What the exercise asks - If a line in the records below contains "computer", copy that line.

Supplied material -
= = =

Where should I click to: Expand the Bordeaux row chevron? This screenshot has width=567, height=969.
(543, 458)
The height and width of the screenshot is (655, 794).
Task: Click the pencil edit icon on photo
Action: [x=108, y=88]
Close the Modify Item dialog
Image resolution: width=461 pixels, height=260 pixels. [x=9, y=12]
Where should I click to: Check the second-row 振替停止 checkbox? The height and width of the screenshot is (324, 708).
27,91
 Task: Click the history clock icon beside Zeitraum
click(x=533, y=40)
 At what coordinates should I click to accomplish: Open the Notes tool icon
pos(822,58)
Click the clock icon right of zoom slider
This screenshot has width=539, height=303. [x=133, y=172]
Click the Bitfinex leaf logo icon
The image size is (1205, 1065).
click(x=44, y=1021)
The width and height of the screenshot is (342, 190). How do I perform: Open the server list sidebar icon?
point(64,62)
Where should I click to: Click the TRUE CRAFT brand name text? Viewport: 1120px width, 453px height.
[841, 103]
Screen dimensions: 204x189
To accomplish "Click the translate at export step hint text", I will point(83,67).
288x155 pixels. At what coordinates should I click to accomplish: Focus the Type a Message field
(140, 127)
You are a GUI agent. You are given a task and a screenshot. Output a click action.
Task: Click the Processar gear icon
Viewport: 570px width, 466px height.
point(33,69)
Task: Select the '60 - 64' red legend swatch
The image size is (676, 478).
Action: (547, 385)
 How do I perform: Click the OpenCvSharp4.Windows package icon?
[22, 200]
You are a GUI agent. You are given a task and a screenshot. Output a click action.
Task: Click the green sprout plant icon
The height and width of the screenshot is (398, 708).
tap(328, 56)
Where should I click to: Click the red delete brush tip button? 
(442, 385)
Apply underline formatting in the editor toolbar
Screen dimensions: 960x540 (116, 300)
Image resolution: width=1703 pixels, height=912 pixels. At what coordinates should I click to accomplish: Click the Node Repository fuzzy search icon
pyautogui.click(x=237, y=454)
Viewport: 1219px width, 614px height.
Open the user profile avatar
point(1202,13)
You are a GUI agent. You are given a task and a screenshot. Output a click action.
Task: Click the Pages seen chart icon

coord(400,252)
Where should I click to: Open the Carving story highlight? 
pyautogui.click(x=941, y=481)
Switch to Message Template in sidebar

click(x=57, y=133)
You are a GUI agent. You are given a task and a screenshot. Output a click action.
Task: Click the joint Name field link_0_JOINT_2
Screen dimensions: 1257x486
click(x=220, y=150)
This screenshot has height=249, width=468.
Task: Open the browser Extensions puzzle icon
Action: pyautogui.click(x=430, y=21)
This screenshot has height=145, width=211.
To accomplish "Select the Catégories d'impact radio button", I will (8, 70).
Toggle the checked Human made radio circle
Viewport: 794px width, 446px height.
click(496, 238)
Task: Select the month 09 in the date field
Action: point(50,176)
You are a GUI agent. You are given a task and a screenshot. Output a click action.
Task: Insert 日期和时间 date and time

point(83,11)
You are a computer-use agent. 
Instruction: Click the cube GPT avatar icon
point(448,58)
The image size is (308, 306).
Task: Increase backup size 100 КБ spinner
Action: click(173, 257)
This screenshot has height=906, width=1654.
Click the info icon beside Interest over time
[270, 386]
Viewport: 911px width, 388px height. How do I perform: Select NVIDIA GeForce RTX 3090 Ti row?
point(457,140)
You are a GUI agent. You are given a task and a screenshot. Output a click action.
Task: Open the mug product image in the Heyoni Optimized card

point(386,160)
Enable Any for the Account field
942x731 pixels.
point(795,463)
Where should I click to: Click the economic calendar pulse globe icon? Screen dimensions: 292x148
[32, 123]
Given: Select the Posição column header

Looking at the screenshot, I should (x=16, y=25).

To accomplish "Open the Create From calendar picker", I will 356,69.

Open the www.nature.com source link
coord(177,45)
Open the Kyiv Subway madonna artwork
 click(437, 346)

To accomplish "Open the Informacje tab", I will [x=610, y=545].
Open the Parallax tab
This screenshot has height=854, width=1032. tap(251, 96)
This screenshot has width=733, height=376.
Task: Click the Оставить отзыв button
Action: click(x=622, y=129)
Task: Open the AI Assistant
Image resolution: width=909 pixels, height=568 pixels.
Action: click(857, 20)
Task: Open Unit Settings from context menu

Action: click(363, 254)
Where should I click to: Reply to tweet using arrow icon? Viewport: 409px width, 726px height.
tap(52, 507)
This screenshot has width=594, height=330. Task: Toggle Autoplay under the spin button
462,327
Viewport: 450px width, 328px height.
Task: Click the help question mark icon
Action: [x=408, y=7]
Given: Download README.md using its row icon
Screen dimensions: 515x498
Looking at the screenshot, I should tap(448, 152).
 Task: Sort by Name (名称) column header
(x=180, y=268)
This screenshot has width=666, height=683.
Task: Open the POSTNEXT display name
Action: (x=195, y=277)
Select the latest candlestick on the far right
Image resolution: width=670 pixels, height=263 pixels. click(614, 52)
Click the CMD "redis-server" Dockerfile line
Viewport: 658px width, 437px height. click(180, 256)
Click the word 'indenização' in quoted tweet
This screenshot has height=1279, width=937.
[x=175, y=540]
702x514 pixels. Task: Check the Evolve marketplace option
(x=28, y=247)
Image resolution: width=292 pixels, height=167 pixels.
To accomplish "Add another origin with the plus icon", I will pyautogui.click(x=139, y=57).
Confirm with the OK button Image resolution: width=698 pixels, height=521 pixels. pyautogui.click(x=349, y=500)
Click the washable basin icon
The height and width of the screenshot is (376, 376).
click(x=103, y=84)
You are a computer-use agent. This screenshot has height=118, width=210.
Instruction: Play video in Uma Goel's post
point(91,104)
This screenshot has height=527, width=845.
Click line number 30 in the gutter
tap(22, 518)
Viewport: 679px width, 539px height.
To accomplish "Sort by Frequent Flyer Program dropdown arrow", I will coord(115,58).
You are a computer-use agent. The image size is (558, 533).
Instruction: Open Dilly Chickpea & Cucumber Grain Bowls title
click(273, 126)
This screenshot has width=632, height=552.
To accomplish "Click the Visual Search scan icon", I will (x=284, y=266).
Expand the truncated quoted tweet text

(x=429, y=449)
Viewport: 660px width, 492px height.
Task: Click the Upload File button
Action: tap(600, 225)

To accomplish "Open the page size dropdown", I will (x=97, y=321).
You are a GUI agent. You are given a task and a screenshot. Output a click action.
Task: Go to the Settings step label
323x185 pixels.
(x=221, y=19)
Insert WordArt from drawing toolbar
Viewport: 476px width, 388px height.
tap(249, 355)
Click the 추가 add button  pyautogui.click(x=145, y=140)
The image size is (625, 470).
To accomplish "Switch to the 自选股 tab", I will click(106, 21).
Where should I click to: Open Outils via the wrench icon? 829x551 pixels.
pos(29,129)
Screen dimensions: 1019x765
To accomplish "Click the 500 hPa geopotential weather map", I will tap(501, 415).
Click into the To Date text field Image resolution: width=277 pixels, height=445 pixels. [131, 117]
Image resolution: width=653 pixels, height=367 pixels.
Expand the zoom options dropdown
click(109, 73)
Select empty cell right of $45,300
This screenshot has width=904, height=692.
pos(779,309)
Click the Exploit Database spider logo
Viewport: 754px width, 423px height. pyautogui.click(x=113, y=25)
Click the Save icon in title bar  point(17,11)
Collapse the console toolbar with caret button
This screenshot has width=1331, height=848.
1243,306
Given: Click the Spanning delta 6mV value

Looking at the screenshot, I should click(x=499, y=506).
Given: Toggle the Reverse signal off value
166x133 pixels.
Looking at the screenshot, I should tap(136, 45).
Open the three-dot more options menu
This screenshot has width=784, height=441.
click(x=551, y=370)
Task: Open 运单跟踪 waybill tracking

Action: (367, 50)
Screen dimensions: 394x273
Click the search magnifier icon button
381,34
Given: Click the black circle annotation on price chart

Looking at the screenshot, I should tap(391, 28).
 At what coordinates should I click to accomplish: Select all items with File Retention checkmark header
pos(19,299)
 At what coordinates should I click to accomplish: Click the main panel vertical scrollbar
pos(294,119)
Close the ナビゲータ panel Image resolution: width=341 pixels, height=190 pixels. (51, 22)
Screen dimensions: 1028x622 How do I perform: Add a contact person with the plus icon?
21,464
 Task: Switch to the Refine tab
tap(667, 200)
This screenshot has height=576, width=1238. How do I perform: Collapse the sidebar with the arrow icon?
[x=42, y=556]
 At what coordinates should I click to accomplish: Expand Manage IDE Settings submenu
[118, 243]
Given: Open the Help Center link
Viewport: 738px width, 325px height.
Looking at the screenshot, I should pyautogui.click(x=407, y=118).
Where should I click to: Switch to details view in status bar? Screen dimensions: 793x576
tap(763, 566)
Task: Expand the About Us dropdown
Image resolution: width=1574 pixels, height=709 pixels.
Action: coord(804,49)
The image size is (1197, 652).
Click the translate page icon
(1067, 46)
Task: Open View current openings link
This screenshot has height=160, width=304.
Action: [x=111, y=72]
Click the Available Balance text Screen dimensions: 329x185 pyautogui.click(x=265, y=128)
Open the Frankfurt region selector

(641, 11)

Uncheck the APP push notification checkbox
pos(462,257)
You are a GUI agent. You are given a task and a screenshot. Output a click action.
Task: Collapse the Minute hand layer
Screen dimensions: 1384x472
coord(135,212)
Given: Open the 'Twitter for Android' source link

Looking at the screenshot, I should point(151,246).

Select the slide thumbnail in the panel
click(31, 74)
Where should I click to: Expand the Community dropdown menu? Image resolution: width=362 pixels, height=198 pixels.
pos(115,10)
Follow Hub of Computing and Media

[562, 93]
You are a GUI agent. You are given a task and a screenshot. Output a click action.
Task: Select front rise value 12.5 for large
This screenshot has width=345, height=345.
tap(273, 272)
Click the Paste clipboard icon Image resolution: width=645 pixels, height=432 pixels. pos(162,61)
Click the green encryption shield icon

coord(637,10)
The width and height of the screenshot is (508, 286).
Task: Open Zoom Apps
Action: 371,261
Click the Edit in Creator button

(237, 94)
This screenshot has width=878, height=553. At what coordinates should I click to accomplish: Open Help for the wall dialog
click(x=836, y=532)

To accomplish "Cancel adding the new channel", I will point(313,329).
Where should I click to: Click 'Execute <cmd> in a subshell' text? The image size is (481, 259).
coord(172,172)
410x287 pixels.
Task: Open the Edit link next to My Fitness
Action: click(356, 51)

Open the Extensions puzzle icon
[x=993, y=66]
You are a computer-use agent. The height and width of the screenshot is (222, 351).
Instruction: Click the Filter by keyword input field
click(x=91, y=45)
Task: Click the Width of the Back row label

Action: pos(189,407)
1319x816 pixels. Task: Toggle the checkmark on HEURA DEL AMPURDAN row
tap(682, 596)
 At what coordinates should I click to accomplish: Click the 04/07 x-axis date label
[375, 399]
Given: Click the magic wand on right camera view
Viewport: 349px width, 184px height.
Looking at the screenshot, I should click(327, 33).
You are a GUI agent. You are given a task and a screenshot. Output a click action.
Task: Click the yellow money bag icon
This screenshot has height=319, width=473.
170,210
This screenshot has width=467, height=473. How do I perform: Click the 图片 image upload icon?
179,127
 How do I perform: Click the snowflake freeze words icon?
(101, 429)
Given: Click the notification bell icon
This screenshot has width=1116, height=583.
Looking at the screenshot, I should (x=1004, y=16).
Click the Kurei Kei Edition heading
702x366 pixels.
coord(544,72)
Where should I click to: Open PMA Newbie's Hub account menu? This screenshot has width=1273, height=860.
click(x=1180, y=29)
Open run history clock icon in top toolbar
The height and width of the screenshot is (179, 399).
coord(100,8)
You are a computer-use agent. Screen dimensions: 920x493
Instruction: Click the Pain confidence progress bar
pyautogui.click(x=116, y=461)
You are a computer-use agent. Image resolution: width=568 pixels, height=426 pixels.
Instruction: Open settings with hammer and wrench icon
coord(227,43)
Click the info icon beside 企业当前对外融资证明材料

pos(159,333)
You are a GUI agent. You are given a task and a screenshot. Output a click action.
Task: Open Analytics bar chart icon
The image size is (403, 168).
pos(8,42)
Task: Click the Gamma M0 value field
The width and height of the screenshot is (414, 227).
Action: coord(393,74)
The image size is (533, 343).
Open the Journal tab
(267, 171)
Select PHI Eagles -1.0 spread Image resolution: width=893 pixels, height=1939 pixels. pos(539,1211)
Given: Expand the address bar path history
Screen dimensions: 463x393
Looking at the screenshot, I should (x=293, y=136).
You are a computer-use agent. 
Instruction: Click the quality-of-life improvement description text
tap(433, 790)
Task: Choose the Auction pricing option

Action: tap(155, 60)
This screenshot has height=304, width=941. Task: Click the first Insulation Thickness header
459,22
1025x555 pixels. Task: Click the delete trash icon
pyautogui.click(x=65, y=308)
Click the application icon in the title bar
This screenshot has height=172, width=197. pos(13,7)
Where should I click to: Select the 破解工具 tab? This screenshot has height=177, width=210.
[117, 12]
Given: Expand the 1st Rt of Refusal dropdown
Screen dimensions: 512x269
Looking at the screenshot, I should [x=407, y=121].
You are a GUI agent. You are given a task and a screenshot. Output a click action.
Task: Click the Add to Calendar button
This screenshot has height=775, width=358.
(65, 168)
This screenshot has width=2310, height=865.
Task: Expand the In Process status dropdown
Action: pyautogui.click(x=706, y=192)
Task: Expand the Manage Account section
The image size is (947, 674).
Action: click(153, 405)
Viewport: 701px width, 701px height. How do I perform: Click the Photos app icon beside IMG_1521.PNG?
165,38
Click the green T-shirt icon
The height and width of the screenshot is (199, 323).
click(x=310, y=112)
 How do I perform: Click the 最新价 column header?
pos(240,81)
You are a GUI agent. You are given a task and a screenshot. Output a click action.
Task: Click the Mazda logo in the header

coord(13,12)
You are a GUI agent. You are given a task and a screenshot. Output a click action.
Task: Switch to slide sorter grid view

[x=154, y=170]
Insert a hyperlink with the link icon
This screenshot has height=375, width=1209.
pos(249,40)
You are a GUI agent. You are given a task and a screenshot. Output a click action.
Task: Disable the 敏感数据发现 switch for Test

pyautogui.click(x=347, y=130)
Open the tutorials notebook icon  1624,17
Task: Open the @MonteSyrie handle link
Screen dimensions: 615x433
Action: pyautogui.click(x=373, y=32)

= = =

Answer to this problem -
You are a computer-use agent. 
You are a computer-use agent. This screenshot has height=118, width=210.
You are a computer-use agent. The image size is (558, 533).
You are a computer-use agent. The height and width of the screenshot is (222, 351).
You are a computer-use agent. Screen dimensions: 920x493
You are a computer-use agent. Image resolution: width=568 pixels, height=426 pixels.
You are a computer-use agent. 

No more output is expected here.